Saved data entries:
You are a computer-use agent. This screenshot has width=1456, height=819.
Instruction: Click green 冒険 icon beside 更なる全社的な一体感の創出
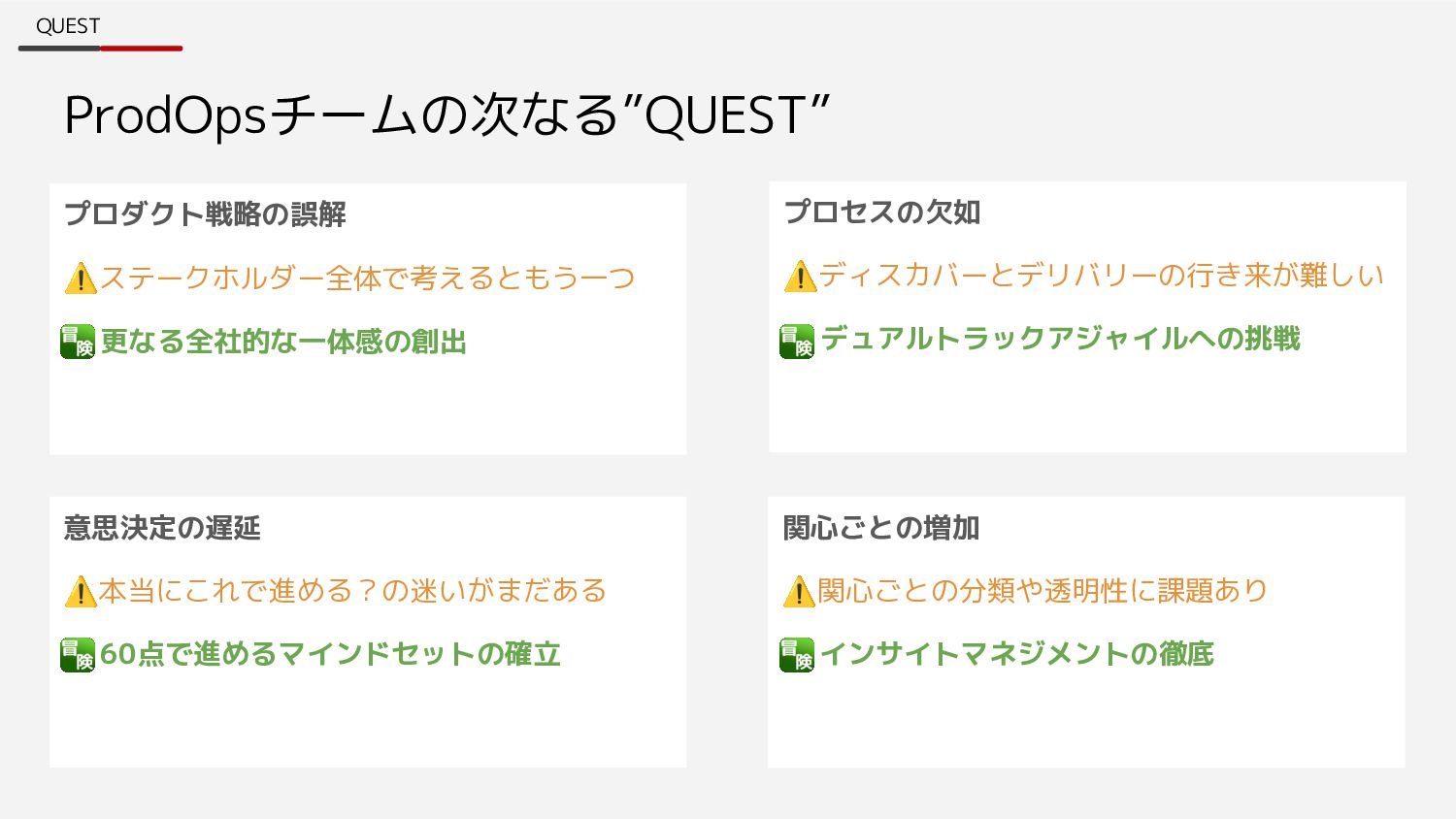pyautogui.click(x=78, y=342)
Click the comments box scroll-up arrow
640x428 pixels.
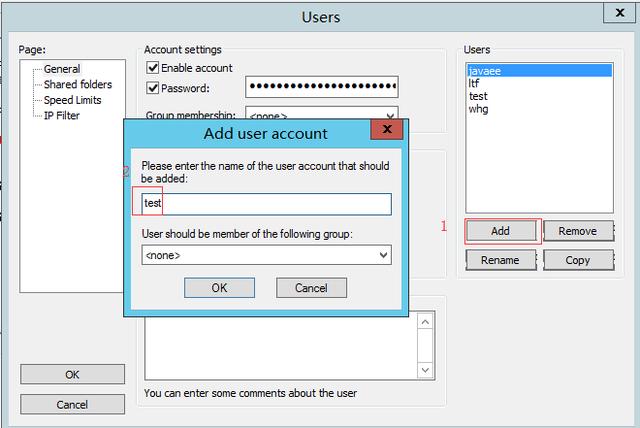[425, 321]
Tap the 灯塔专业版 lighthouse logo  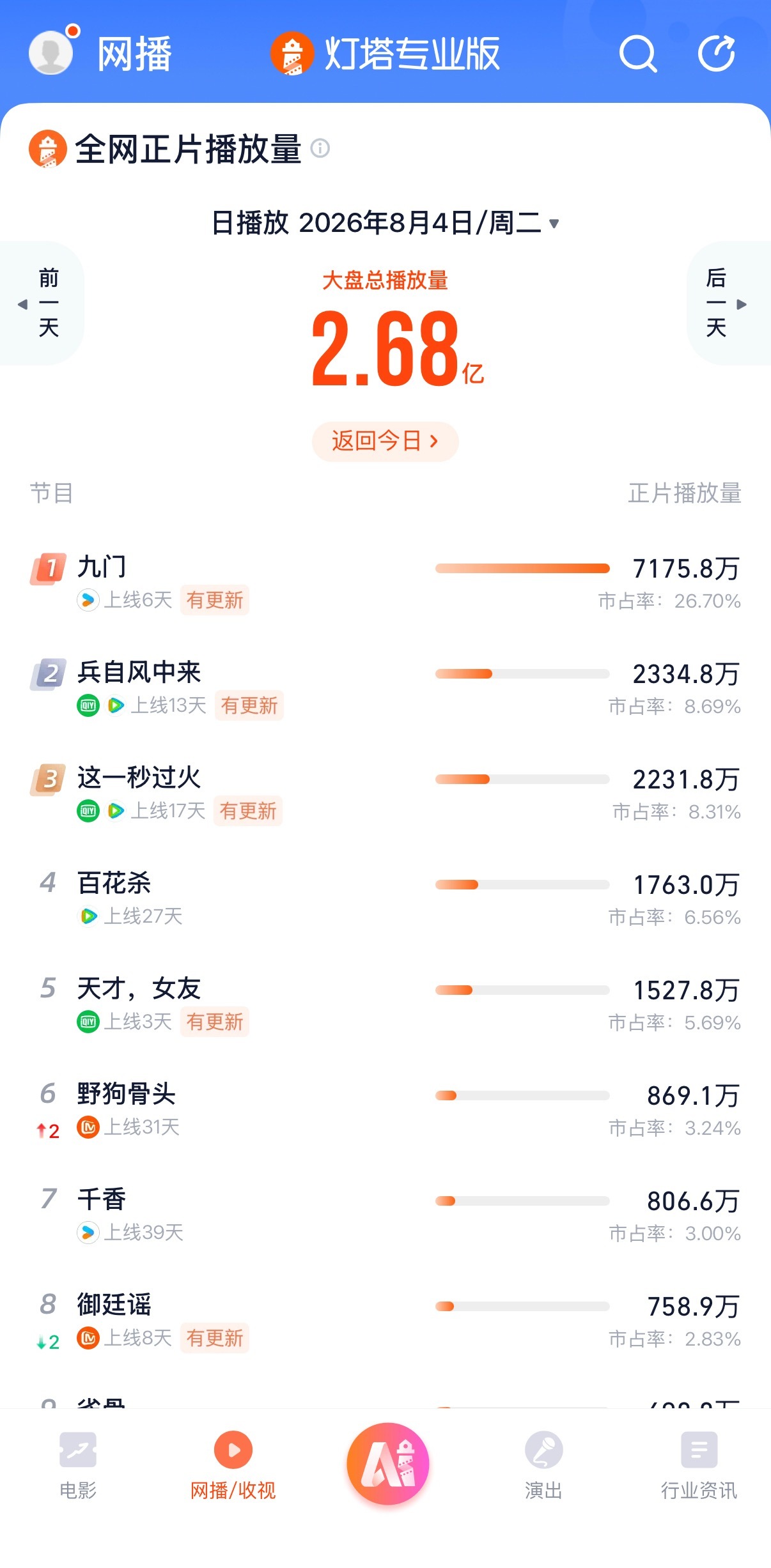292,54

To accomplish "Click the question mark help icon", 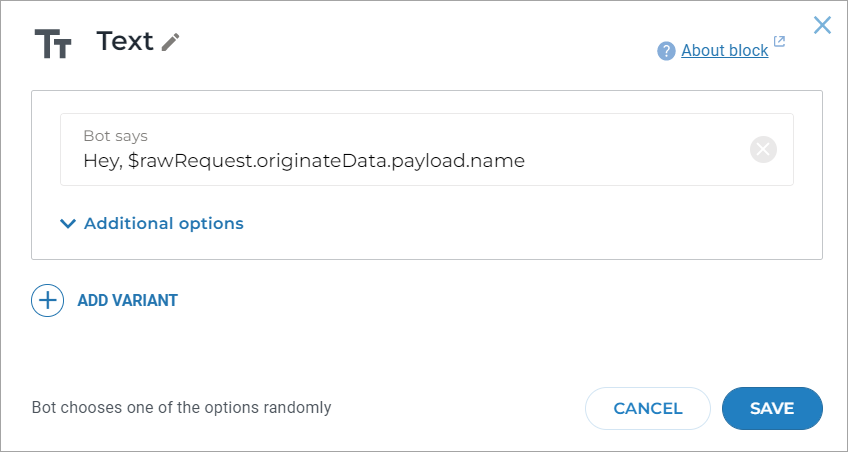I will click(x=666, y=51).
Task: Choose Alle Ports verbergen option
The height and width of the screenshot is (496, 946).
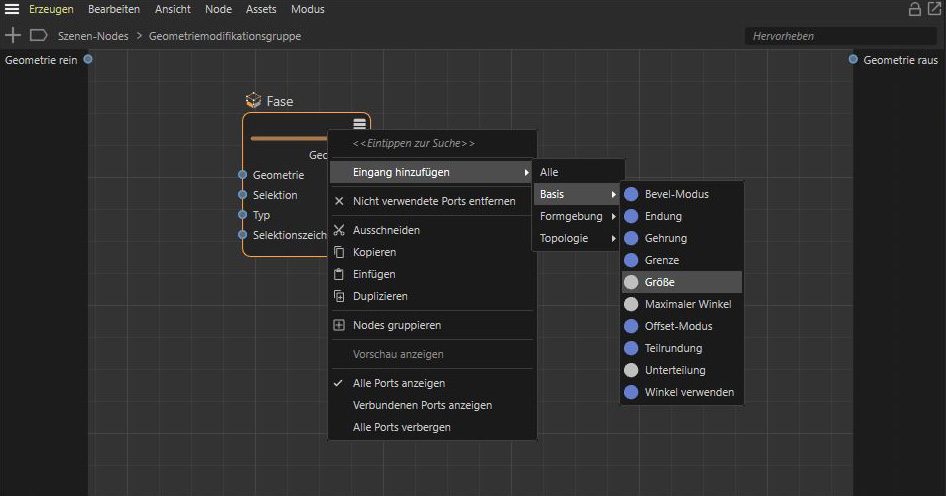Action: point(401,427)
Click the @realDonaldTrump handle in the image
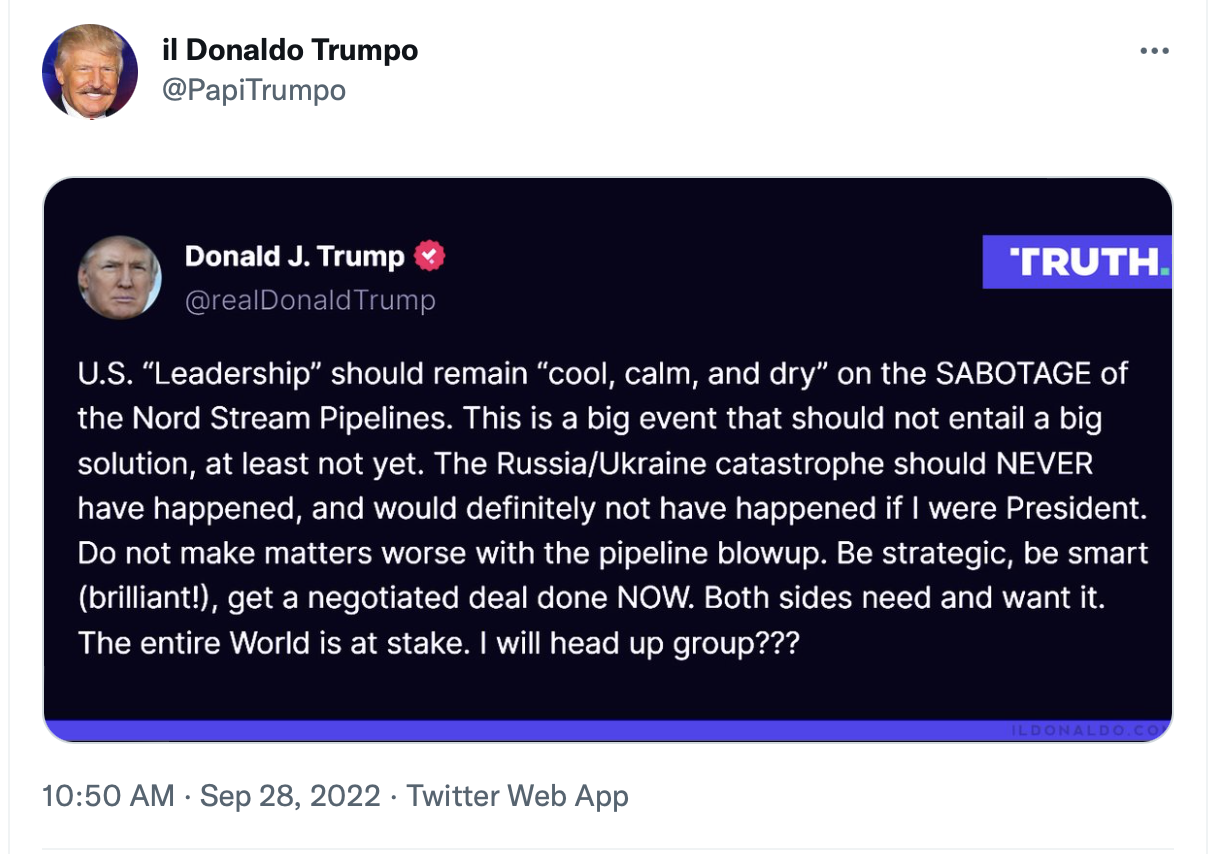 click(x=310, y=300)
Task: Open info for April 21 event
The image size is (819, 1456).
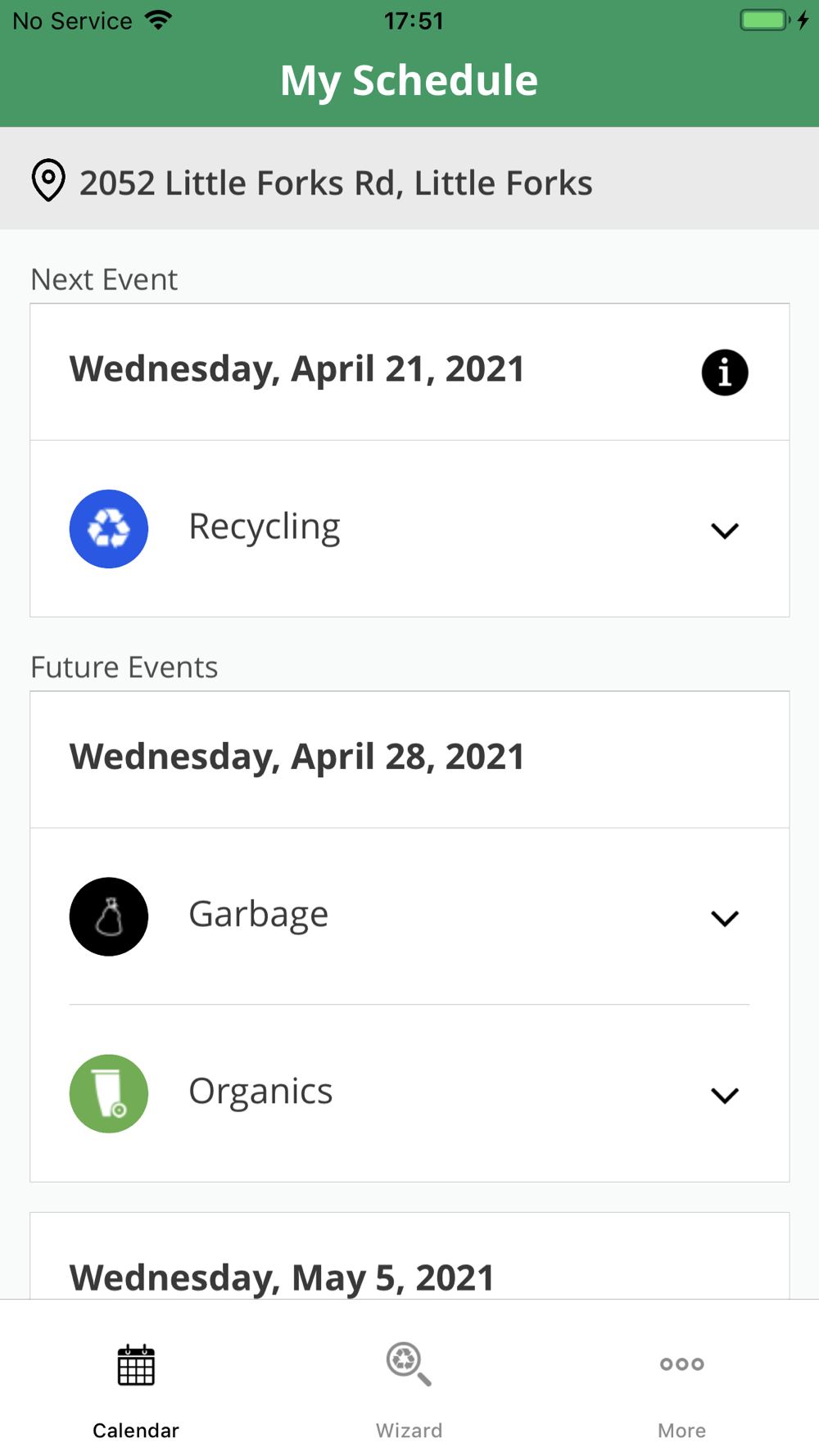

> To do
If a line in the records above contains the word "Task", copy it.

> Response area
Task: Choose Alle Ports verbergen option
Task: Open info for April 21 event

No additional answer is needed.